Well, don’t hold your breath.
As Morgan Stanley’s political strategist, Michael Zezas writes in his Iowa post-mortem, “we don’t think investors learned anything meaningful about the 2020 election and the path for US public policy from the Iowa caucuses. The lack of a clear winner and the delays and confusion about the final result enable several candidates to claim momentum and question the results.”
This, to Morgan Stanley, suggests Iowa won’t provide a clear front runner or preferred set of policies that could influence economic and market outlooks, and the process of narrowing the field will likely be extended.
And while the New Hampshire primary is next, on February 11, Zezas is skeptical it will provide much clarity either for the following reasons:
- Candidates from the region could complicate the interpretation of results
- Not many delegates at stake until Super Tuesday
- No clear read-through to the Senate yet
- New Hampshire, like Iowa, is not representative of the Democratic electorate
As such, look to the Nevada and South Carolina caucuses, on Feb 22 and 29, respectively, for a better signal, but the lack of recent polling in those states also contributes to uncertainty.

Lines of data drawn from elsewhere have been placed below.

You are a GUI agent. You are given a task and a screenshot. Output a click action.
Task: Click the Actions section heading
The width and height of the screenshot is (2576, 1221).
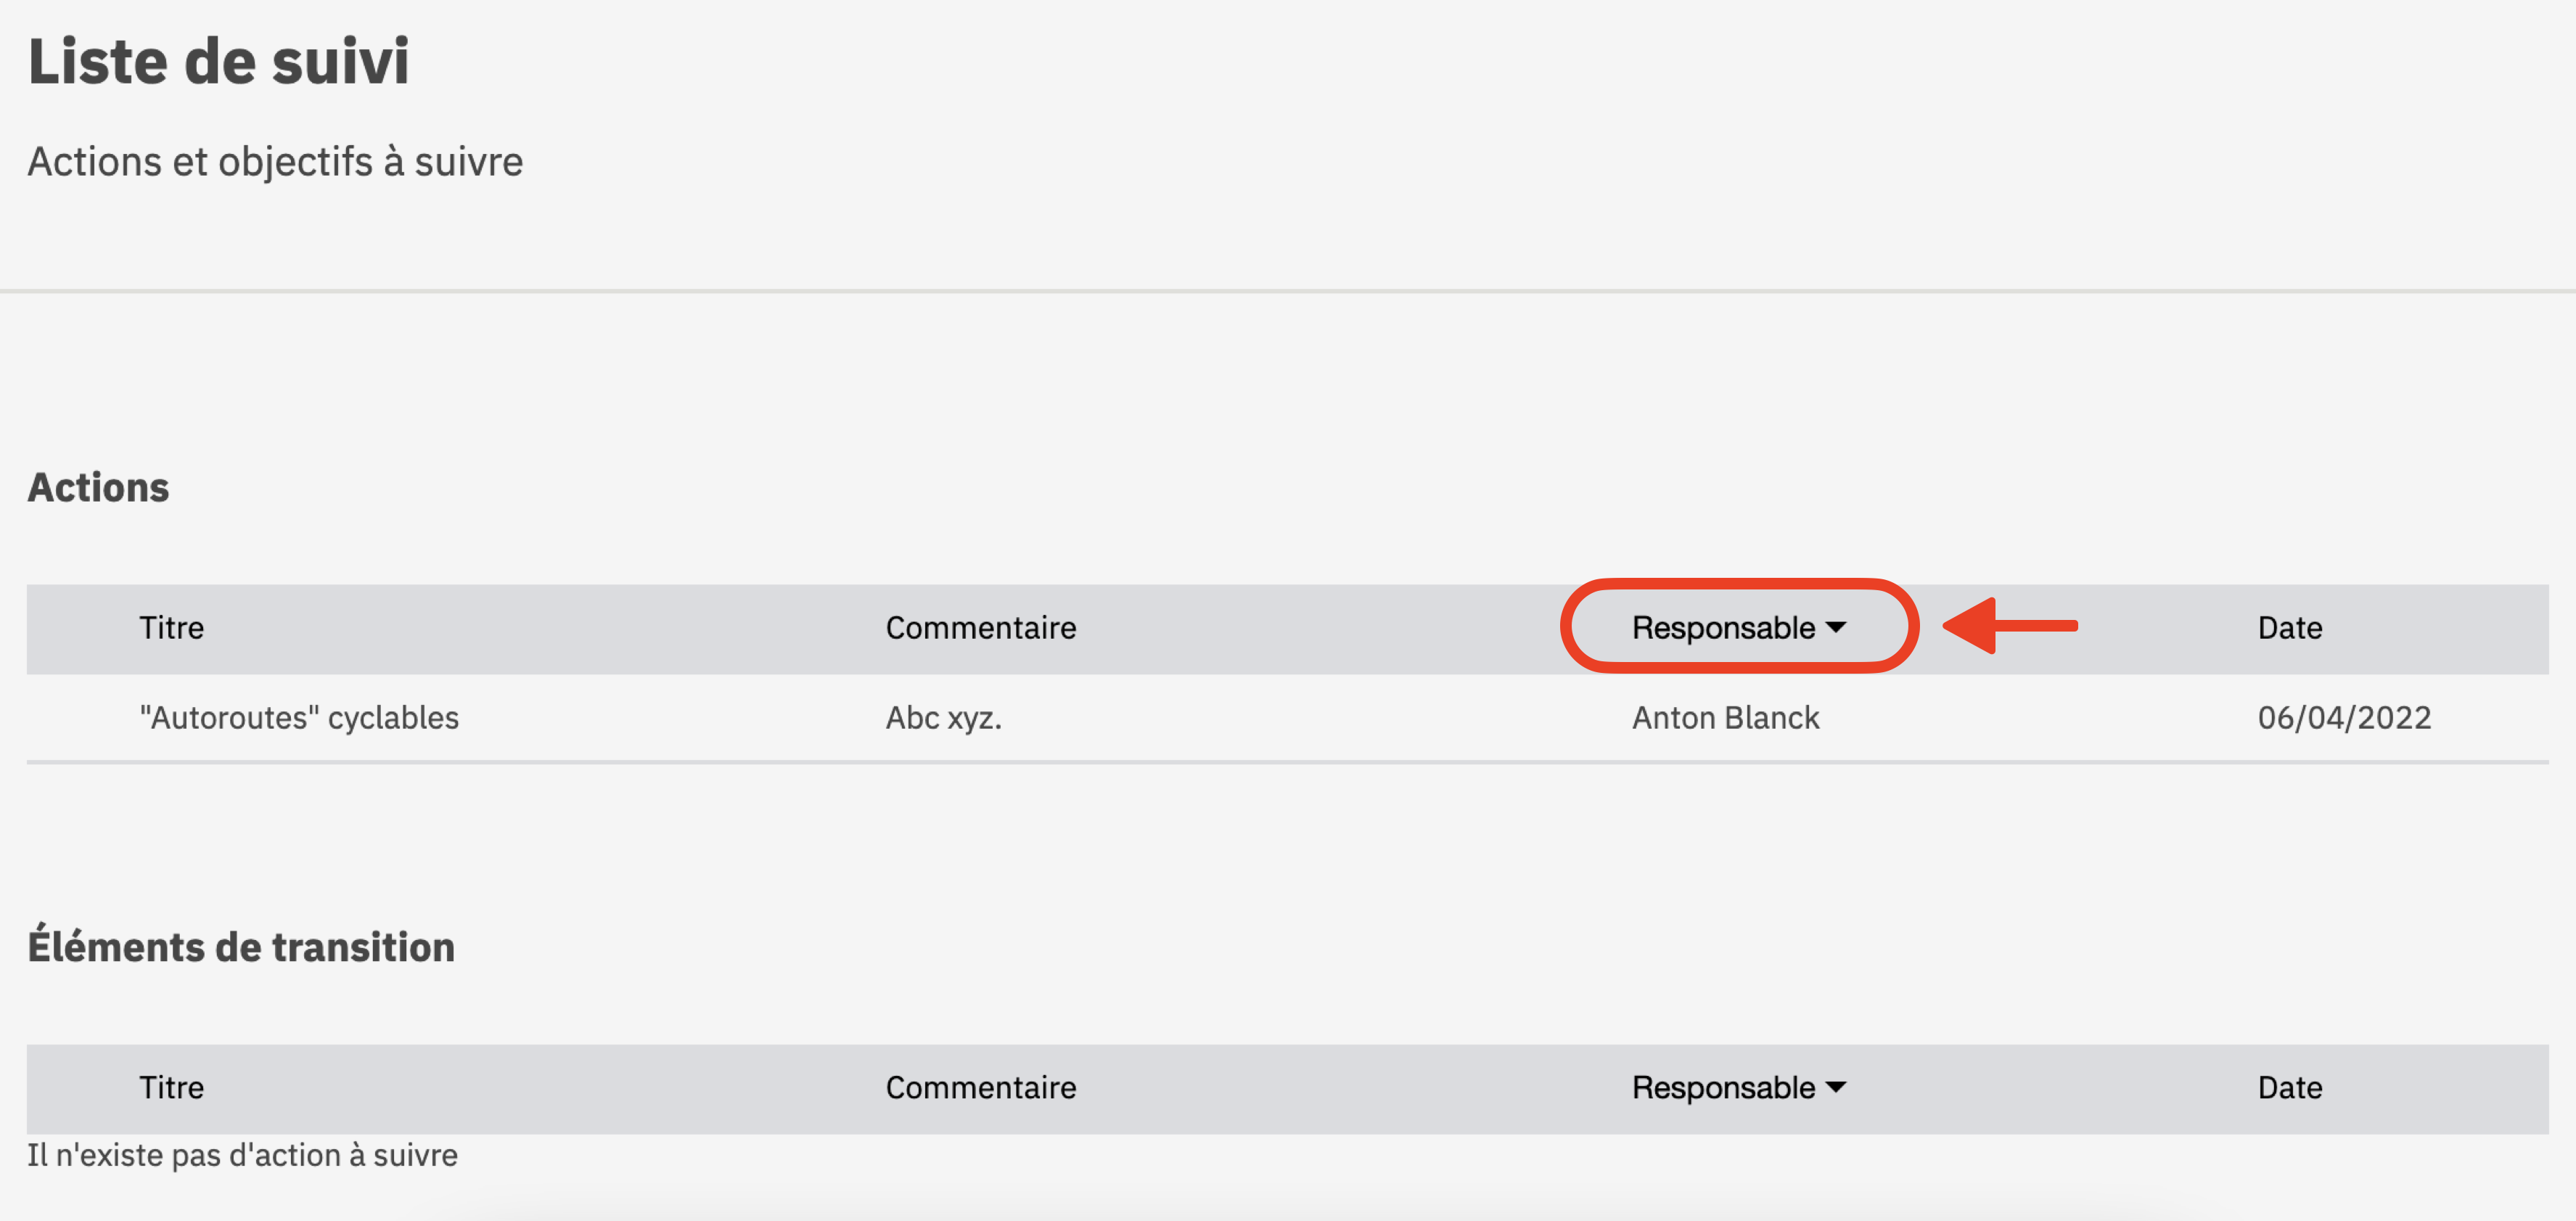[x=98, y=487]
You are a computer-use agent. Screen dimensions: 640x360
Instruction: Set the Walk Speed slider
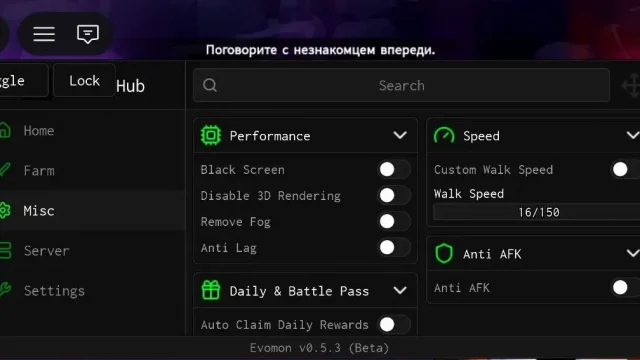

The real test, of course, is on the March 3, Super Tuesday, which will be the major political catalyst, for two reasons. First, the cumulative share of delegates awarded will jump sharply. As shown in the next chart, in both 2004 and 2008 there were multiple primary elections that awarded a moderate share of pledged delegates between Iowa and Super Tuesday, allowing the winner in Iowa to benefit from momentum. By contrast, this year the cumulative share of pledged delegates jumps from under 5% to nearly 40% overnight.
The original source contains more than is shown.